Start of Excerpted text

Skip to content

Instantly share code, notes, and snippets.

@arifsisman
Last active April 29, 2024 11:51
Show Gist options
  • Star 7 You must be signed in to star a gist
  • Fork 2 You must be signed in to fork a gist
  • Save arifsisman/bcb6409fcb6150099cb8ddd044e28060 to your computer and use it in GitHub Desktop.
Save arifsisman/bcb6409fcb6150099cb8ddd044e28060 to your computer and use it in GitHub Desktop.
Beowulf Cluster Setup

Beowulf Cluster Setup

1. Introduction

A Beowulf cluster is a computer cluster of similar computers networked into a small local area network with libraries and programs installed which allow processing to be shared among them. The result is a high-performance parallel computing cluster from the inexpensive personal computer hardware.

This project aims to create a Beowulf Cluster which computes bigram analysis on a news data set. 2 virtual worker nodes and 1 virtual master node used for the cluster, all operating with Ubuntu Server 16.04.

  • Each computer in the cluster configured for

    • Message Passing Interface
    • Network File System
    • Hydra Process Manager
  • Raspberry Pi is used to create an Access Point to connect different computers on the same subnet.

2. Cluster Configuration Steps

2.1. Edit /etc/hosts file for all nodes

Following configuration need to be done in all ​nodes.

127.0.0.1       localhost
192.168.42.50   master
192.168.42.51   node1
192.168.42.52   node2

2.2. Create a user for running MPI jobs

Following configuration need to be done in all nodes.

$ sudo adduser mpiuser --uid 999

Every computer need an MPI user with same ​UUID, because;

  • MPICH uses SSH for communication between nodes. Passwordless login is easier with same usernames and no needed to track authorized keys, all keys shared with NFS shared directory.
  • NFS directory is accessible for MPI users only. All MPI users need to have the same UUID for NFS communication.

2.3. Install and setup the Network File System

Network File System (NFS) enables you to mount part of a remote file system so MPI users can access it. Files and programs used for computing bigram analysis needed to be in every node.

To install NFS, run the following command on the master node:

master:~$ sudo apt-get install nfs-kernel-server

All compute nodes needs to be install the following package:

$ sudo apt-get install nfs-common

I have used NFS to share /home/mpiuser ​directory with compute nodes. This directory must be owned by the mpiuser so that all MPI users can access this directory. But since I created this home directory with the adduser command earlier, it is already owned by the mpiuser.

For checking if the needed directory owned by ​mpiuser:

master:~$ ls -l /home/ | grep mpiuser
drwxr-xr-x 7 mpiuser mpiuser 4096 May 30 05:55 mpiuser

If you want to share another directory rather than mpiuser’s home directory, you must change its ownership with following command:

master:~$ sudo chown mpiuser:mpiuser /path/to/shared/dir

I share the /home/mpiuser​ directory of the master node with all other nodes. For this the file /etc/exports​ on the master node need to be edited. Add the following line to /etc/exports​

/home/mpiuser *(rw,sync,no_subtree_check)

End of Excerpted text
Start of Material provided

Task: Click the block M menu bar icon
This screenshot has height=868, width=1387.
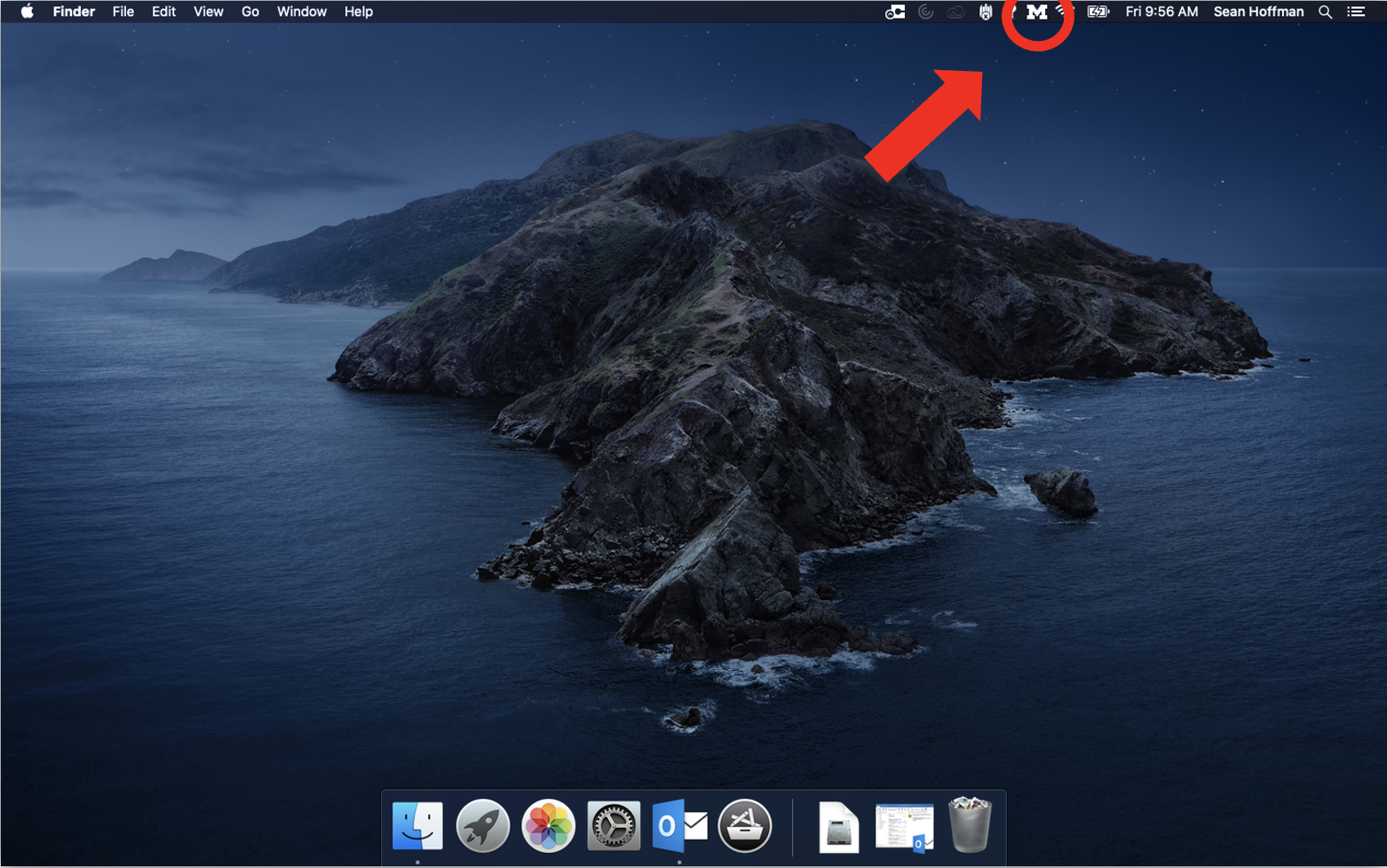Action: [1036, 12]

End of Material provided
Start of Material provided

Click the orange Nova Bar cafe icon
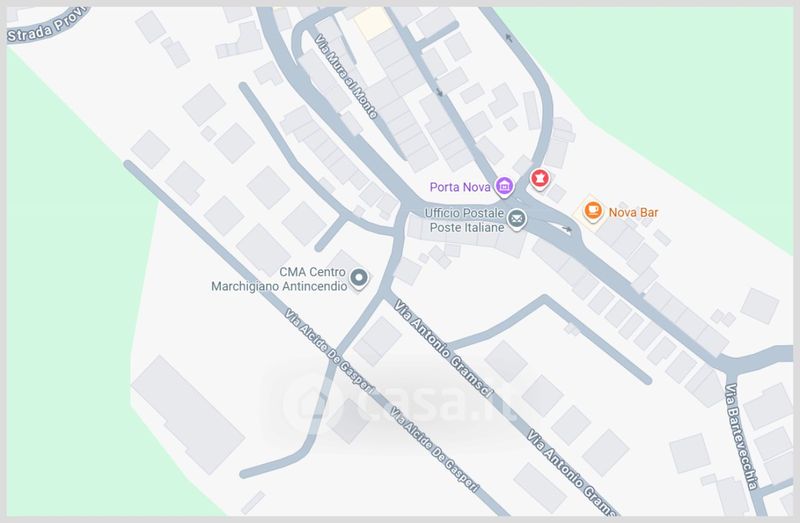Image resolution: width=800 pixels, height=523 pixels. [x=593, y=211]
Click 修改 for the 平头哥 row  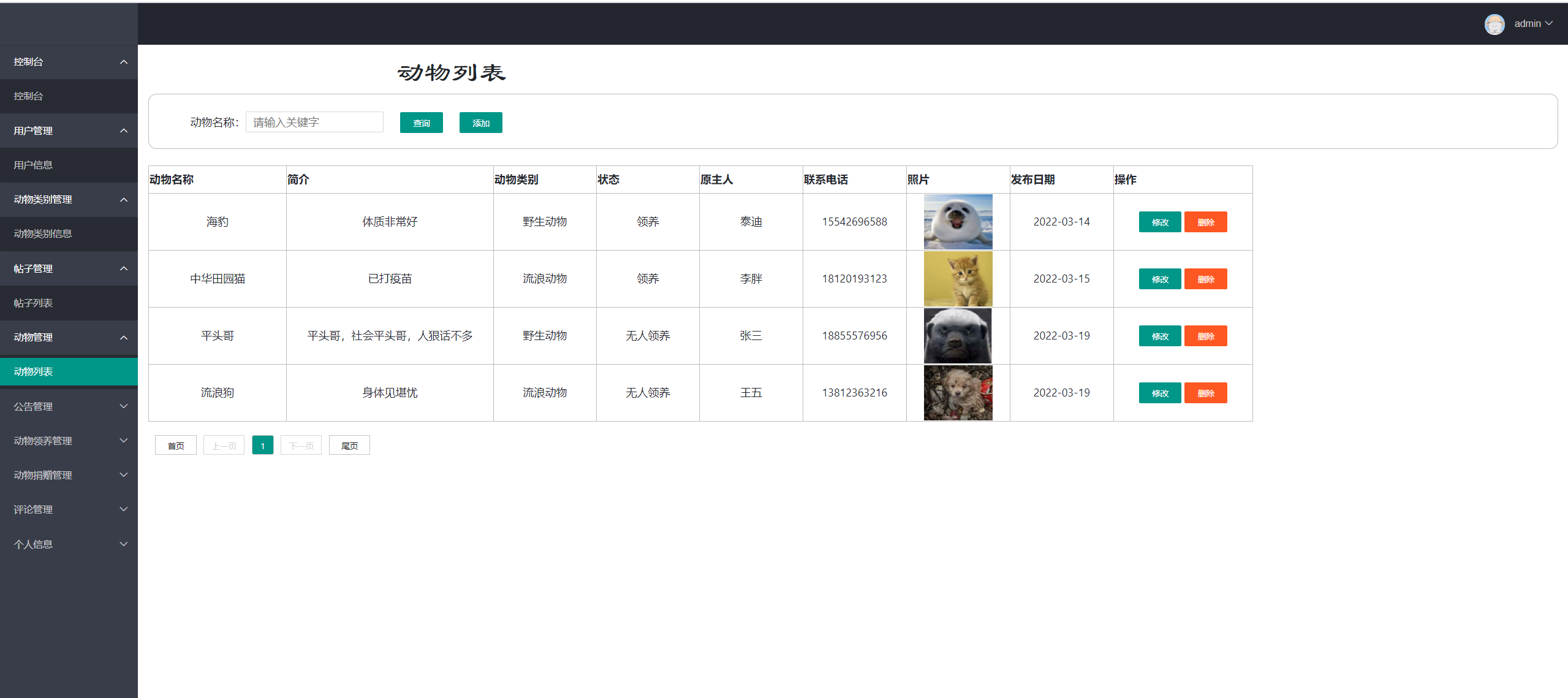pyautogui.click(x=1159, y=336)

End of Material provided
Start of Material provided

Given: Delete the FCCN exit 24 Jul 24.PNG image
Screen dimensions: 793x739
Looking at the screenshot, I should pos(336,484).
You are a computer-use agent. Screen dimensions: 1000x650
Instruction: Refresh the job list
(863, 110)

End of Material provided

» Request 1: Copy everything in the listing from the line containing "Task: Click the block M menu bar icon" down to the line containing "Action: [1036, 12]", with both of those lines included. Leave the pictures out.
» Request 2: Write what comes next in the Beowulf cluster setup guide, picking up right after its last line.
The Beowulf cluster setup guide and the listing have nothing to do with each other.

» Output 1:
Task: Click the block M menu bar icon
This screenshot has height=868, width=1387.
Action: [1036, 12]

» Output 2:
After the first install, you may need to restart the NFS daemon

master:~$ sudo service nfs-kernel-server restart

For testing NFS following command may be useful

$ showmount -e master

In this case, this should print the path /home/mpiuser

I have a disabled firewall but, if you want to access from another subnet with enabled firewall, you need to allow connections with command

master:~$ sudo ufw allow from 192.168.42.0/24

You should then be able to mount ​master:/home/mpiuser​ on the compute nodes. Run the following commands to test this,

node1:~$ sudo mount master:/home/mpiuser /home/mpiuser
node2:~$ sudo mount master:/home/mpiuser /home/mpiuser

If this command hangs or fails, you need to check your configuration steps. This configuration can be tested with creating a new file under /home/mpiuser

If mounting the NFS shared directory works, I can make it so that the master:/home/mpiuser directory is automatically mounted when the compute nodes are booted. For this, the file /etc/fstab needs to be edited. Add the following line to the fstab file of all ​compute nodes

master:/home/mpiuser /home/mpiuser nfs

2.4. Install SSH

SSH needs to be installed if even exists because I have used Ubuntu Server and sshd service must be accessible from other nodes. First, install the SSH server on all nodes:

$ sudo apt-get install ssh

In any ​node, you need to generate SSH keys with ​mpiuser​,​ ​generated keys automatically shared with other nodes with NFS.

$ su mpiuser
$ ssh-keygen

When asked for a passphrase, leave it empty (hence passwordless SSH). Run the following commands on the master node as user mpiuser

mpiuser@master:~$ ssh-copy-id localhost

If this configuration is done correctly, you need to be able to access other nodes with SSH

mpiuser@master:~$ ssh node1
mpiuser@node1:~$ echo $HOSTNAME
node1

2.5. Setup Hydra Process Manager

Hydra is needed to manage processes between compute nodes. The process manager is included with the MPICH package, so start by installing MPICH on all nodes with

$ sudo apt-get install mpich

To set up Hydra, I need to create one file on the master node. This file contains all the hostnames of the compute nodes

mpiuser@master:~$ cd ~
mpiuser@master:~$ touch hosts

To be able to send out jobs to the other nodes in the network, add the hostnames of all compute nodes to the hosts file, for example

node1
node2

You may choose to include master in this file, which would mean that the master node would also act as a compute node.

3. Access Point Configuration Steps

I have used a Raspberry Pi as an Access Point with ethernet interface because I need to connect any other computers to virtual machines in the cluster. Computers connected to Raspberry (with IP 192.168.42.x), can be joined to Beowulf Cluster, they all connected to the same subnetwork.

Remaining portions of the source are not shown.